There’s also the unusual volume of venture investments. This presses companies further to generate sales and secure cash flow as disruptors enter virtually every vertical. According to Crunchbase, $125 billion was invested in venture-backed companies in Q1 of 2021. That figure represents a massive 94% year-over-year growth from Q1 of 2020. Whether playing catch up or trying to stay ahead, capitalizing on this growth means constantly pursuing excellent sales leadership.
I asked Neil: When is the best time to get a sales leader? And then when is the perfect time to scale talent? He responded with,
“A founder should initially manage a couple of sales reps with proven startup credentials. These reps should be experts in the startup world rather than necessarily domain. Then, when getting a little bit bigger, you need to start thinking about a sales manager coming on board. I think when you start scaling beyond three, and you start looking at three to ten, three to twelve, then you start needing to look at a sales manager that can manage a department.”
Neil, however, warned against being too aggressive. Getting a senior sales leader should be a priority only when the scale of the business and responsibilities grow. Hiring a senior sales leader too early could be a recipe for misalignment.
Validate the Customer’s Voice
Here’s something you probably already know: Happy and satisfied customers are critical to increasing upsell. This is why companies invest so much in delivering positive experiences. But customer experience is not enough. According to research by Adweek and Accenture Interactive, approximately 80% of brands believe they offer a superior customer experience, yet only 8% of their customers agree. Neil believes that salespeople are really in the best position to capture the authentic voice of the customer. Their insights are helpful in validating products and services in addition to meeting customer needs and expectations.

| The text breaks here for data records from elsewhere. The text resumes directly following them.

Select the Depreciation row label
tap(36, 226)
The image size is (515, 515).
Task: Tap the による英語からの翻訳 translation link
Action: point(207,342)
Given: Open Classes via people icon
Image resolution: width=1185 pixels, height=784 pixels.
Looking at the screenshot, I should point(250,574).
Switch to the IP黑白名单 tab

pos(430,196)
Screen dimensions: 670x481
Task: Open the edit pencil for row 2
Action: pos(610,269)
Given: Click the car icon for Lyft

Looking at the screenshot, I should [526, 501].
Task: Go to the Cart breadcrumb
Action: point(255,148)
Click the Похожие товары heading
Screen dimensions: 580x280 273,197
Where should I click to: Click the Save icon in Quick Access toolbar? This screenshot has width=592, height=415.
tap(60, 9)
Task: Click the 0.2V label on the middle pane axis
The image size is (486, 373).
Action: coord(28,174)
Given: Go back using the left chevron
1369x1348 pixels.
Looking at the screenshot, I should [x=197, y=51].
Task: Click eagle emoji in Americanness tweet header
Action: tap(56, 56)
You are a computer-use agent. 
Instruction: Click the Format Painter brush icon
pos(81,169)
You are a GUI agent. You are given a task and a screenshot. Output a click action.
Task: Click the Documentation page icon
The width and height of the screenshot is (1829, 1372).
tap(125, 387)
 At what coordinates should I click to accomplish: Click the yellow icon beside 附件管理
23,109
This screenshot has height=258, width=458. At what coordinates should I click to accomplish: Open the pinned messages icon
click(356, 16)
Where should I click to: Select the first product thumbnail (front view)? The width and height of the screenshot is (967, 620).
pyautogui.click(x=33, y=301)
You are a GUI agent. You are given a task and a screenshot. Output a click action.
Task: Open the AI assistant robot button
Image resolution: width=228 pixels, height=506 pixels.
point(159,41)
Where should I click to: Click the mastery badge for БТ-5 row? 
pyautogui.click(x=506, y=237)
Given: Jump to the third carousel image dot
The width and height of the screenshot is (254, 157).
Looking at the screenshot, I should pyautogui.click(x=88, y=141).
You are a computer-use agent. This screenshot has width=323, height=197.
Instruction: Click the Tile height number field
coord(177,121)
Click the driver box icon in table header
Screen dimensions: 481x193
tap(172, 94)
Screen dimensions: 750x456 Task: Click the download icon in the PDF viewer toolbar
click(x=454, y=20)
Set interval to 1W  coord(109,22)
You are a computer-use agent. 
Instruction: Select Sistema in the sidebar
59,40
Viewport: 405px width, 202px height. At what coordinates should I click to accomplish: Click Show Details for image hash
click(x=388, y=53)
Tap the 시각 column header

“The salespeople coming on are valuable partly because they help you get the voice of the customer on the validity of the product, or what’s needed… If we’re amplifying voices, we’re finding out more of what the customer thinks of us, which enables us to meet more needs of the customer, which leads to revenue.”
Good sales leaders are aware that their sales team can act as a customer feedback arm. Salespeople help us fill the blanks and complete the sales picture. A good sales leader must always maximize this information channel.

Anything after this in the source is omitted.